Oetari Tjokroaminoto adalah istri pertama Soekarno sekaligus putri sulung Hadji Oemar Said Tjokroaminoto, pemimpin Sarekat Islam yang juga sebagai guru Soekarno. Oetari adalah cinta pertama sang Putra Fajar.
Soekarno menikahi Oetari usianya belum genap 20 tahun. Siti Oetari sendiri waktu itu berumur 16 tahun. Soekarno menikahi Oetari pada tahun 1921 di Surabaya, waktu itu Soekarno menumpang di rumah HOS Tjokroaminoto, Jl Peneleh II/27 Surabaya, ketika sedang menempuh pendidikan di sekolah lanjutan atas.
Soekarno menikahi Oetari untuk meringankan beban keluarga Tjokro. Kala itu istri Tjokro baru saja meninggal. Soekarno tidak mencintai Oetari sebagaimana seorang suami mencintai istrinya secara utuh, begitu pula Oetari. Dunia pergerakan Soekarno dan dunia kanak-kanak Oetari terlalu berseberangan saat itu. Hubungan mereka pun tidak lebih seperti kakak-adik.

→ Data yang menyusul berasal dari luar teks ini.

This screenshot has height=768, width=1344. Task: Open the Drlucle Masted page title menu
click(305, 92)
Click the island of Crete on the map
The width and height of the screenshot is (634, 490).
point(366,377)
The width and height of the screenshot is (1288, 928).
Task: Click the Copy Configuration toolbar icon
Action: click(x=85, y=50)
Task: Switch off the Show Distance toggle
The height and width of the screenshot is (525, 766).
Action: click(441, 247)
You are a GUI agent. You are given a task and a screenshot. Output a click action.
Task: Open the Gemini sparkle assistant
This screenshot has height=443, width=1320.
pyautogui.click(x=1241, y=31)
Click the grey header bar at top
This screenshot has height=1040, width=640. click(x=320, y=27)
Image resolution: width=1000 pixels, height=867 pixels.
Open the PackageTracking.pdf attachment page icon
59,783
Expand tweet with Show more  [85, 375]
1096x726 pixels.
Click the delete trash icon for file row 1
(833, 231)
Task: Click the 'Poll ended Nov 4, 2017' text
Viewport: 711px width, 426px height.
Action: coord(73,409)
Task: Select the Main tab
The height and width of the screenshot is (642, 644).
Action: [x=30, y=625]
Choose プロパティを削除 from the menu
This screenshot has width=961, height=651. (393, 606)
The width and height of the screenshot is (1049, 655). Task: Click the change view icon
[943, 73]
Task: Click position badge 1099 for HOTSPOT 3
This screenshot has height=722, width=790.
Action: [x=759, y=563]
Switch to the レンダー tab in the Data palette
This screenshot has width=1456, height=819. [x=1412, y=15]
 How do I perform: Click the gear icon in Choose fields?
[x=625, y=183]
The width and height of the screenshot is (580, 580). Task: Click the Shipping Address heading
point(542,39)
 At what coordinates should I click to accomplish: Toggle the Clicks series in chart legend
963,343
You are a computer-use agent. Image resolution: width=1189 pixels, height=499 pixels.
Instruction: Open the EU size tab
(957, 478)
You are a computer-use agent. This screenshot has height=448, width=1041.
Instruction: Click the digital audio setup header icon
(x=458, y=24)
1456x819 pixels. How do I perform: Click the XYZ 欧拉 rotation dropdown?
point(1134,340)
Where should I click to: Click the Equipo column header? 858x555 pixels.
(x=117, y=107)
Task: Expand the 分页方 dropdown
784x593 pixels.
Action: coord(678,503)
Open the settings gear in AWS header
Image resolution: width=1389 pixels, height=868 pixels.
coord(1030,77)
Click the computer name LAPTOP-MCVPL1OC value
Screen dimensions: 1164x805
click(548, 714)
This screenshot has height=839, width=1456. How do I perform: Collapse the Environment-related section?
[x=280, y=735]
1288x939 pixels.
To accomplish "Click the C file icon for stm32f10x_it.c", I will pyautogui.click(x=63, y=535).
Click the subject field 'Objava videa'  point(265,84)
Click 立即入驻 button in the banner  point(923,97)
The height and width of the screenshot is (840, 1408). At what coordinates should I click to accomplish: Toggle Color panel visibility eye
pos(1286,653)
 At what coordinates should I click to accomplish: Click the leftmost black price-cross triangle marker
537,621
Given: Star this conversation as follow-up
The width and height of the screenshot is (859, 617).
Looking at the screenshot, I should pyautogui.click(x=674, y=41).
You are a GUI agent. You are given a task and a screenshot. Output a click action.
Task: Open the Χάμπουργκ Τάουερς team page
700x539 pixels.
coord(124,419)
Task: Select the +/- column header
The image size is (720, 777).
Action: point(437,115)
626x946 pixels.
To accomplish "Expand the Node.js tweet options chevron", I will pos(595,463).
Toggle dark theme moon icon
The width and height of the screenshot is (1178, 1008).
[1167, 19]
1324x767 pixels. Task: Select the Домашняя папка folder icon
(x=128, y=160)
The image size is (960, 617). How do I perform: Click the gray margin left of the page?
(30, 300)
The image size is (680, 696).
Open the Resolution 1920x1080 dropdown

Beberapa saat sesudah menikah, Bung Karno meninggalkan Surabaya, pindah ke Bandung untuk melanjutkan pendidikan di perguruan tinggi di THS (sekarang ITB). Pernikahan Soekarno dan Oetari tidak bertahan lama. Soekarno kemudian menceraikan Oetari secara baik-baik tak lama setelah kuliah di Bandung.
Soekarno kepada Utari Tjokroaminoto : (1921 -1923)
“Lak, tahukah engkau bakal istriku kelak.? … orangnya tidak jauh dari sini, kau ingin tau? boleh..Orangnya dekat sini kau tak usah beranjak, karena orangnya ada di sebelahku”
ISTRI KEDUA SOEKARNO.
Inggit Garnasih (lahir di Desa Kamasan, Kecamatan Banjaran, Kabupaten Bandung, Jawa Barat, 17 Februari 1888 – meninggal di Bandung, Jawa Barat, 13 April 1984 pada umur 96 tahun adalah istri kedua Soekarno, presiden pertama Republik Indonesia. Kala itu Soekarno kos di Bandung tahun 1921. Sejak awal pertemuan di rumah Inggit Garnasih, dia sudah mengagumi sosok Inggit yang matang dan cantik.
Perbedaan usia diantara mereka dan status Inggid yg masih isteri dari H Sanusi tidak menyurutkan langkah Sukarno untuk mendekati Inggid. Hubungan terlarang diantara merekapun akhirnya diketahui oleh H Sanusi yg akhirnya secara resmi menceraikan Inggid isterinya untuk dipersunting Sukarno.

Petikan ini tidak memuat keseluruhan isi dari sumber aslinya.